Britain is an increasingly attractive place to do business, with few regulatory delays and relatively little red tape, according to the World Bank. The UK climbed to eighth place in the annual rankings, up from ninth a year ago and overtaking Norway to reinforce its credentials as an attractive location for businesses and entrepreneurs. Top of the annual rankings are New Zealand, Singapore and Hong Kong. Denmark, South Korea, the US and Georgia are also ahead of Britain in the assessment of 190 countries. The report tracks regulations, administration and barriers to establishing and running businesses, urging Governments to cut red tape to boost enterprise, employment and living standards.
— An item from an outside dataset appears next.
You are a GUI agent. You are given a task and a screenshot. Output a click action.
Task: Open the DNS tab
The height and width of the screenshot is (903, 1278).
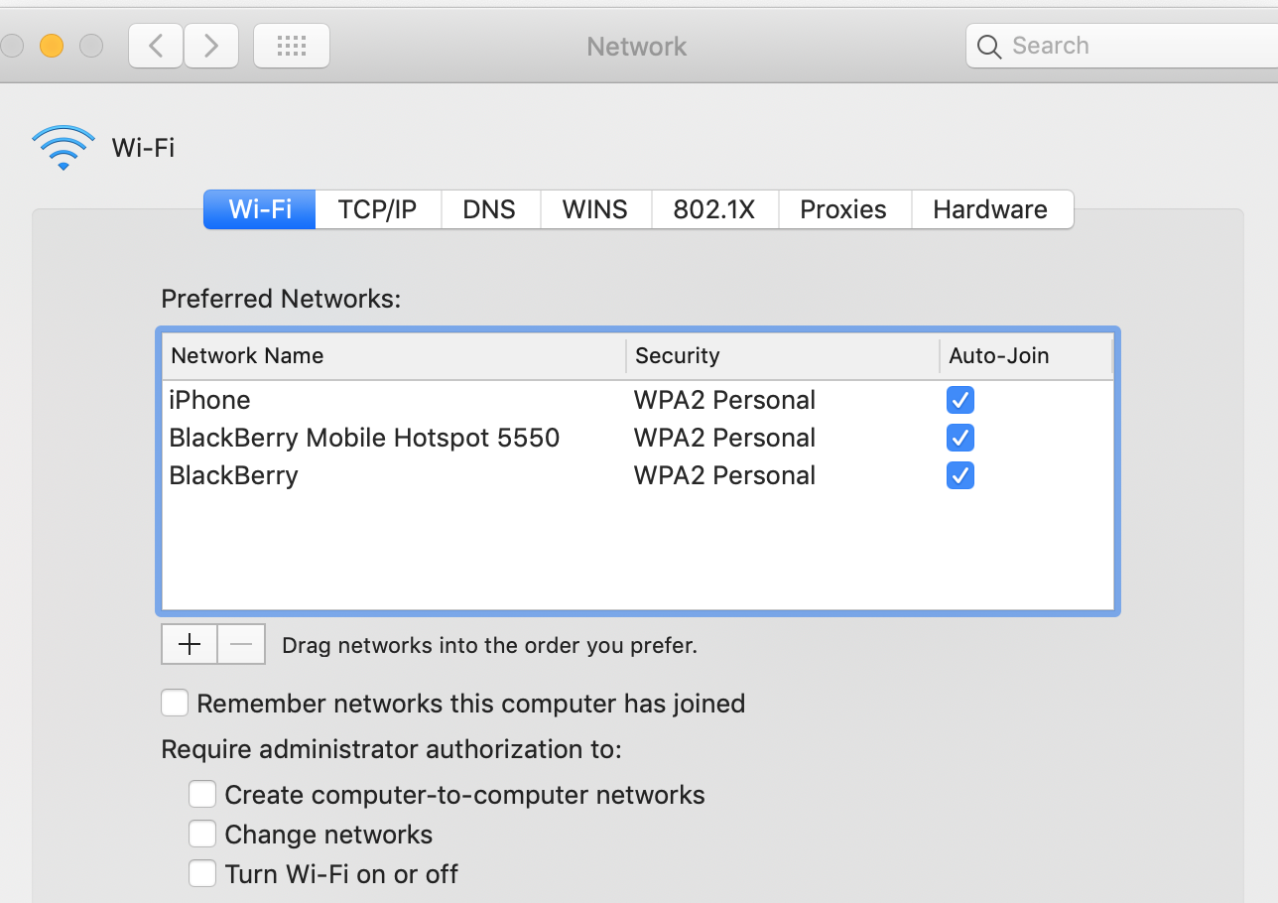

Taxpayer-backed Royal Bank of Scotland Group (RBS) was hit by almost 9,000 PPI mis-selling complaints a day amid a last-ditch scramble for compensation, pushing the lender into a loss as it warned there could be more pain still to come. RBS slumped £8m into the red for the third quarter of 2019, down from a £961m profit in the same period last year. It piles pressure on new chief executive Alison Rose, who will take over next month. The loss was largely caused by a late rush for payment protection insurance compensation ahead of a deadline for claims in August, and a tough three months at its investment bank.
Barclays (BARC) has reversed its decision to stop customers withdrawing cash from Post Offices after a political storm that saw one of Britain’s biggest banks rounded on by politicians, the banking industry and media. Earlier this month Barclays said it would stop offering Post Office banking users access to physical cash from January 2020, and would instead invest in cashback and ATMs. More than 100 MPs wrote to the bank urging it to reverse the decision. Today the bank announced a u-turn and promised to keep the cash withdrawal service for at least three years.
Next (NXT) shoppers will be able to buy a mobile phone or renew their O2 contracts while shopping for clothes and homeware. The high street bellwether, which has around 500 stores, has opened two O2 stores on Friday in Next shops in Warrington and Southampton, with two more to follow next month in Swindon and Nottingham. The tie-up with the network provider comes as a string of retailers strive to find the best use for their space and attract more shoppers to their sites. Next already has similar tie-ups with coffee chains Costa and Cafe Nero, stationery firm Paperchase, travel agents Virgin Holidays and Tui, furniture maker Hammonds, make up seller Inglot and pasta bar Gino D’Acampo.